■ **Exercise input**
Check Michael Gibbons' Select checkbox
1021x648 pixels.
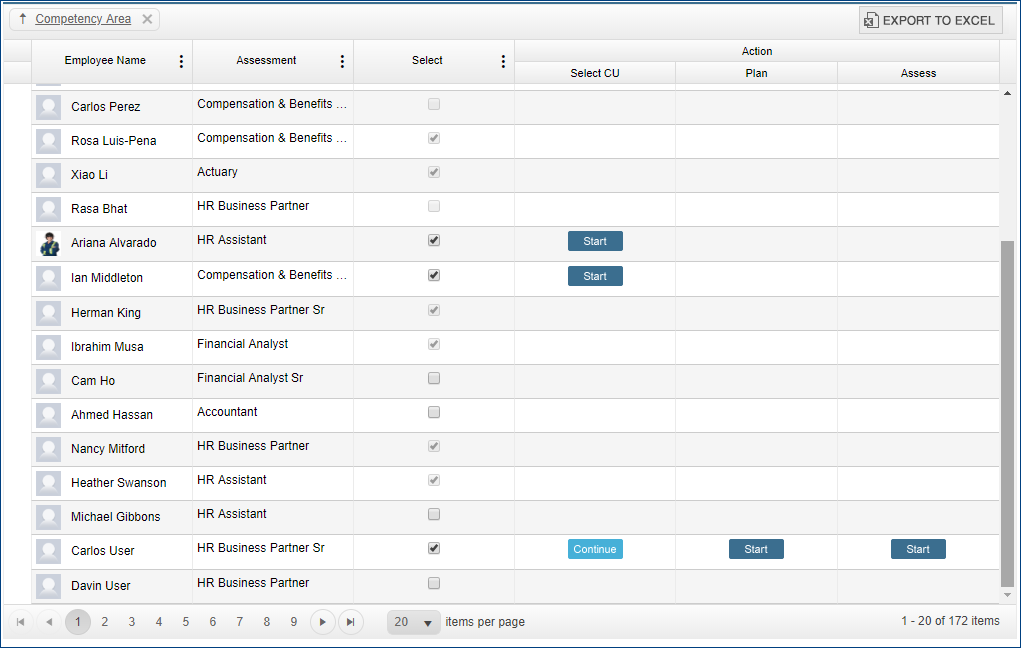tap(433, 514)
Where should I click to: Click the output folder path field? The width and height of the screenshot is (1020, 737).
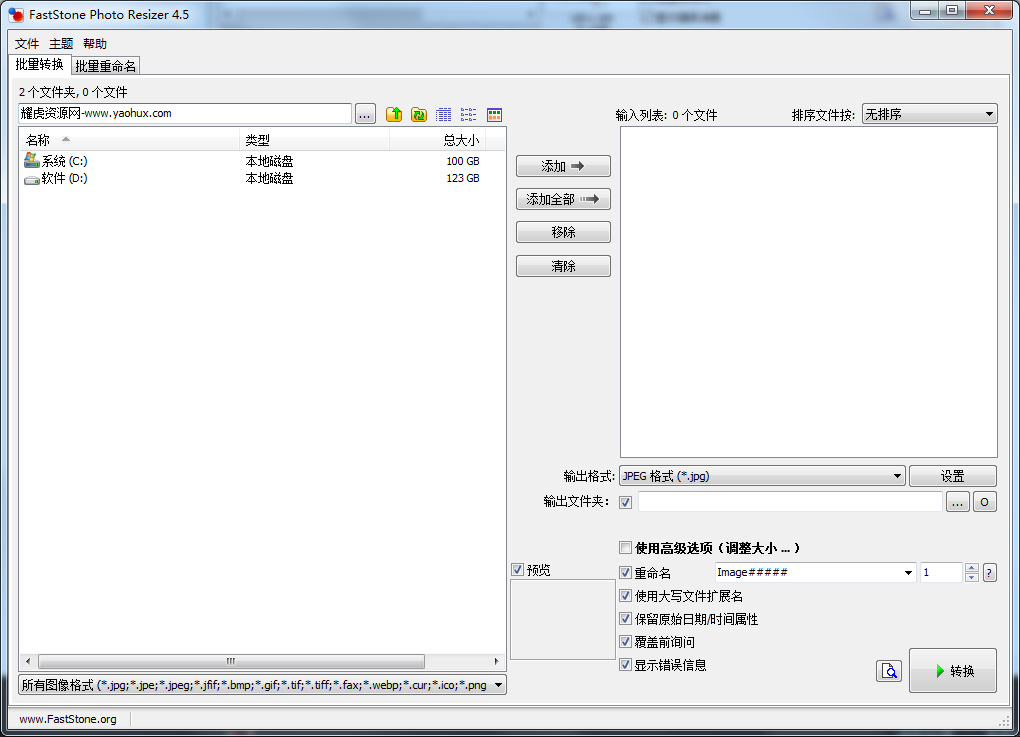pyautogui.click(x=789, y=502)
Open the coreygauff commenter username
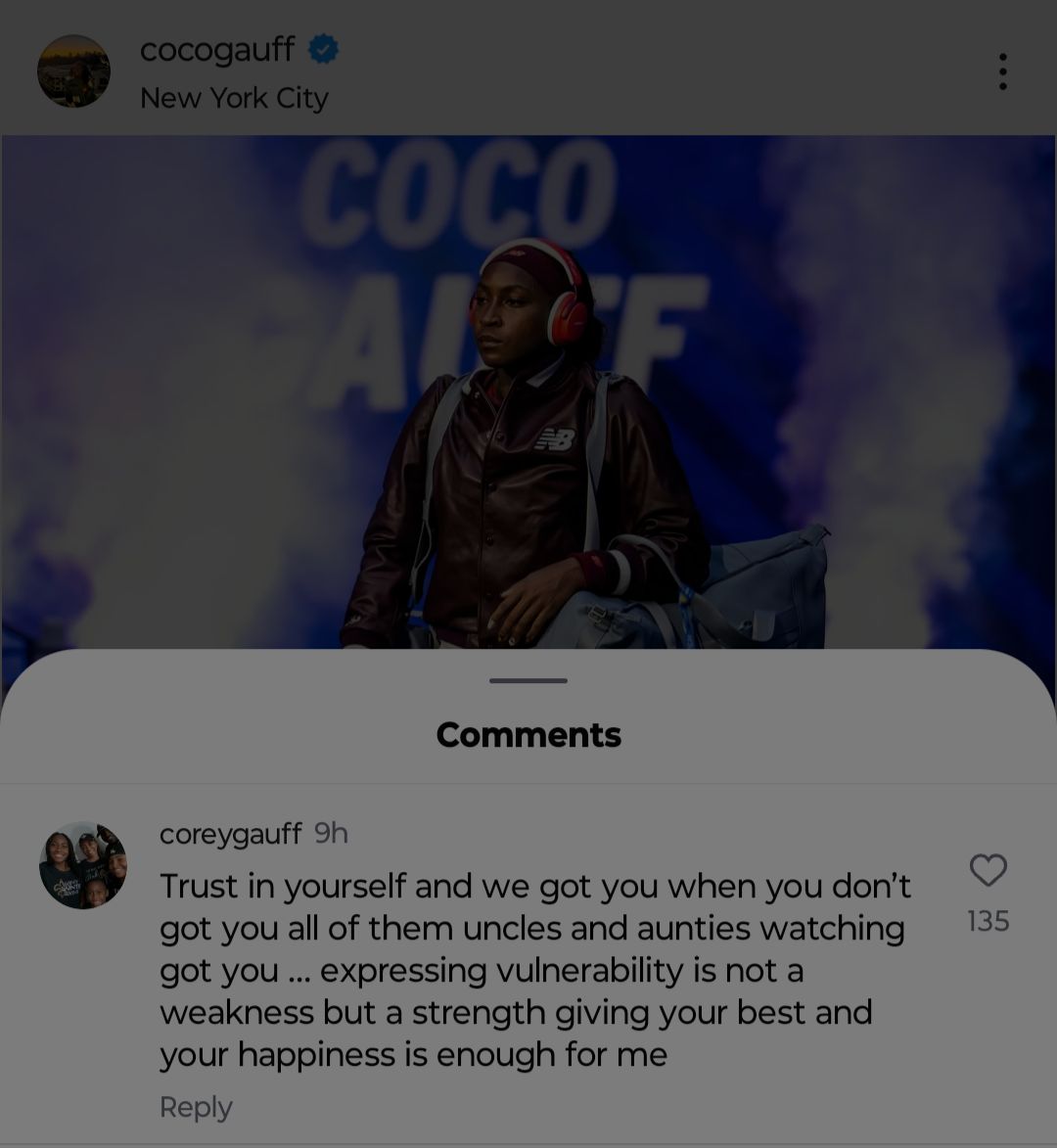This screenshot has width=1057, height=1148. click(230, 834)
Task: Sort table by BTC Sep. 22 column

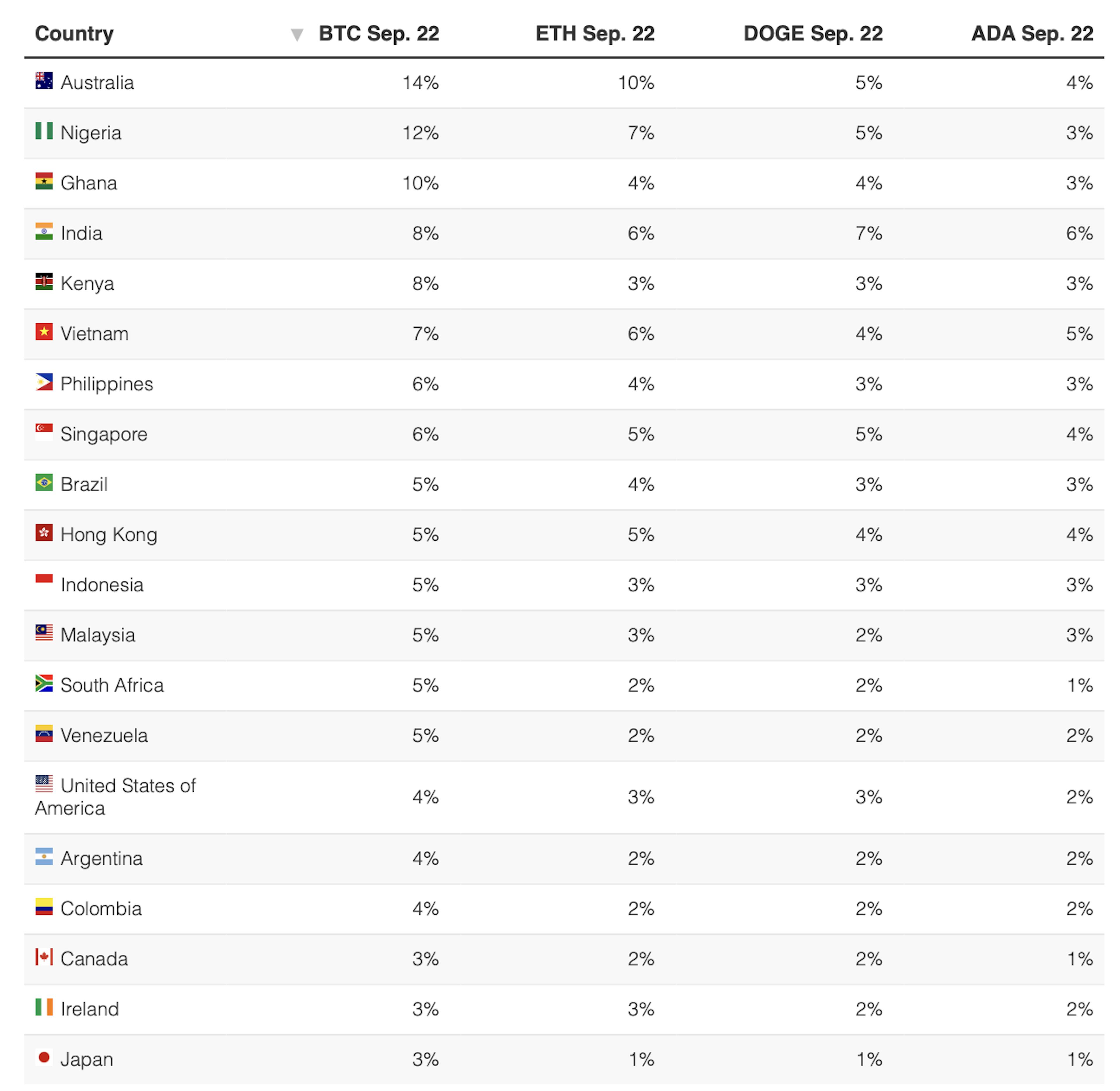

■ **Exercise brief**
Give again, word for word, the line that contains "1021x648 pixels." and every line after it through the end of the entries; omit the pictures.

■ **Response box**
1021x648 pixels.
tap(433, 514)
Where should I click to: Click the output folder path field? The width and height of the screenshot is (1020, 737).
pyautogui.click(x=789, y=502)
Open the coreygauff commenter username
This screenshot has width=1057, height=1148. click(230, 834)
Task: Sort table by BTC Sep. 22 column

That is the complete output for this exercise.